= AIM OF THE TASK =
Please summarize the excerpt on digital replication below in exactly two sentences.

= EXCERPTED TEXT =
The technical improvement allows digital reproduction to clone, emulate and cut without suffering the deterioration that usually happened in the previous mechanical era. In this memetic culture fuelled by likes, tweets and shares, it is not the original that becomes important, but the number of times it is replicated. Originality gives rise to replication and repetition as a discourse enhancement.

An obvious question is whether the memetic culture spread in digital media is linked to copyright issues and image use. How to protect these rights when a digital file can be copied, emulated and reproduced endlessly? YouTube, for example, only “monetizes” original content, and uses algorithm and the platform’s own users to identify videos that appropriate music, images and parts of other videos with protected rights, but the problem is much deeper. In 2013, the 3D print of the “Liberator” a firearm was made available online and epitomizes the potential but also the risk associated with the rapid digital file’s dissemination. Days after its publication, distribution and manufacture were banned from the public. The American government justified that there was no way to regulate the data control and possession relationships, but the print files were available in many torrents for several years until they were started to be controlled.

It is not just a matter of dealing with the technical capacity question of replication generated by digital technologies. There are interlocking social and cultural factors that reveal or hide extreme conditions emerging from these technological capabilities.

= COLLECTED DATA =
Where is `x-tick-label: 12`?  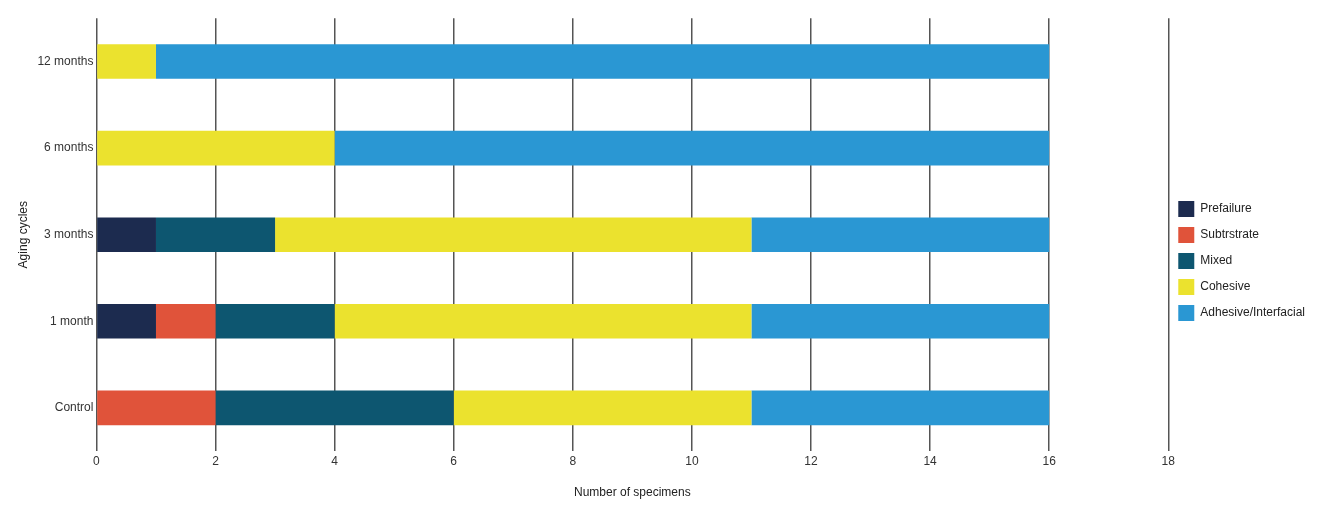 x-tick-label: 12 is located at coordinates (811, 460).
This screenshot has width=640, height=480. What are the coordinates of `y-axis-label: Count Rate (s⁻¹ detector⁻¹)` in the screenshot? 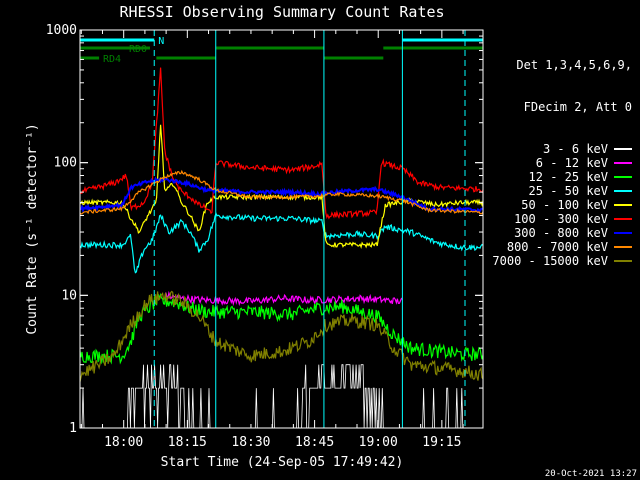 It's located at (32, 228).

= THE COMPLETED TASK =
Digital reproduction can clone, emulate and cut without the deterioration of the mechanical era, so in a memetic culture driven by likes, tweets and shares, the number of times something is replicated matters more than the original. This raises the problem of protecting copyright when files can be copied endlessly, as shown by the 2013 online release of 3D print files for the "Liberator" firearm, which stayed available in torrents for years after its distribution and manufacture were banned; the text adds that interlocking social and cultural factors are at stake, not only technical capacity.